Театральная критикаШедевр в оперном подпольеОбычному меломану попасть на премьерные спектакли не светило: билеты стоили от тысячи до пяти тысяч рублей, но лишь самые дорогие места на премьере пустовали. Театр "Новая опера" популярен -- а тут еще в двух премьерных спектаклях заглавную партию спел Дмитрий Хворостовский. Событие грозило оказаться в ряду светски-рекламных. Между тем оно стало музыкальным событием мирового уровня.Известия / Четверг 21 декабря 2000 В том, что Евгений Колобов -- один из крупнейших оперных дирижеров наших дней, не сомневались даже те, кто ставил ему в вину волюнтаристские редакции классических опер, даже те, кто начинал верить, что маэстро разлюбил музыку и мстит ей за что-то, разворачивая на ее месте доморощенные литературные концепции, приглашая наиболее антиоперных режиссеров и ревниво выгоняя лучших певцов. Возможно, Колобов еще не раз заставит своих поклонников досадливо почесать в затылке. Но сегодня -- их день.
В своем оперном подполье, защищенном от ветров мировой цивилизации, Колобов сотворил шедевр. Хозяин театра, он наконец обратил свою власть не в прихоть, а в подлинную силу.

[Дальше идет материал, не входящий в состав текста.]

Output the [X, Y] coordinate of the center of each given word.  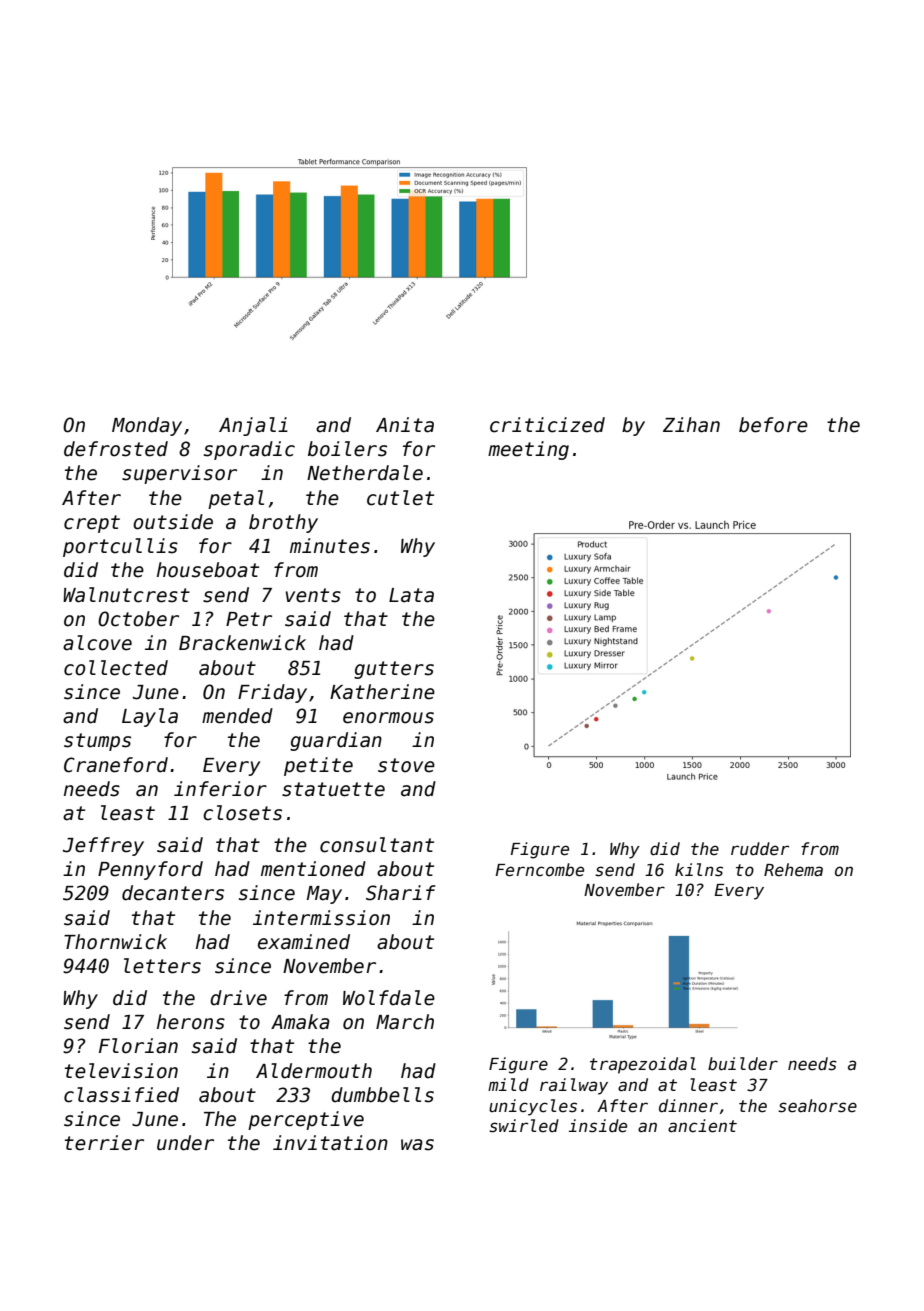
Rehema [793, 870]
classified [121, 1095]
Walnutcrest [126, 595]
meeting [528, 450]
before [773, 425]
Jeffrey [103, 846]
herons [191, 1022]
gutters [394, 670]
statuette [333, 789]
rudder [760, 849]
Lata [411, 595]
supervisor [179, 474]
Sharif [401, 893]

Мы услышали не искромсанный фарш, а настоящую оперу Верди -- от начала до конца без единой купюры -- и вспомнили, что такое вердиевский оперный театр -- со страстями, слезами, нежностью, коварством и человеческим чудом пения, которое одно лишь и способно вобрать в себя все существо драмы.
Не будь упоительной музыки, спектакль "Риголетто" не явился бы откровением. Правда, финский режиссер Ральф Лянгбака сделал грамотную мизансценическую разводку и детально выстроил роли. Но вот декорации Леннарта Мерка, отслужившие свое на фестивале в Савонлинне, как и цветастые маскарадные костюмы, смотрелись устаревшим провинциальным шиком.
Появление в афише звездного имени Дмитрия Хворостовского еще ничего не гарантировало. Его имидж современного респектабельного джентльмена не вязался с историей мстительного горбуна, а голос, холеный, но не сильный, казалось, совсем не шел этой драматической партии. Однако интерес к роли возобладал: Хворостовский словно переродился, отдавшись театру с головы до ног, -- хромал что есть мочи, тискал в объятиях несчастную дочь, цепным псом бросался на гнусных придворных, падал ниц, пораженный проклятьем. И не пожертвовал профессионализмом: его вокализация была отменно чиста, краски выверены, форсировка незаметна; нашлись резервы и для яростных кульминаций.
Между тем Хворостовский не превратил выступление в бенефис, а оказался внимательным старшим партнером -- к лучшим местам спектакля стоит отнести его дуэты с Екатериной Сюриной, впервые вышедшей на большую сцену и чудесно спевшей любящую самоотверженную Джильду. Молодым певцам опасно предрекать будущее: надо надеяться, что к своему вокальному дару, чуткому слуху и сценическому обаянию нынешняя дебютантка прибавит несколько высоких нот и мелодизм итальянского произношения. Другие певцы достойно вписывались в ансамбли, где идеально слышался и каждый участник, и целое. Хор "Новой оперы", как всегда, был на высоте, а оркестр, ведомый Колобовым, звучал с таким театральным блеском, словно прилетел на машине времени из эпохи Тосканини.
Нельзя предсказать, сохранит ли Колобов свой пыл, а спектакль -- свой вокальный уровень, когда на смену Хворостовскому придет другой певец. Пока же ясно одно: великолепная работа, в которой сошлись черты мирового оперного истеблишмента, ползучей провинции и убежденного андерграунда, не оказалась достоянием широкой публики.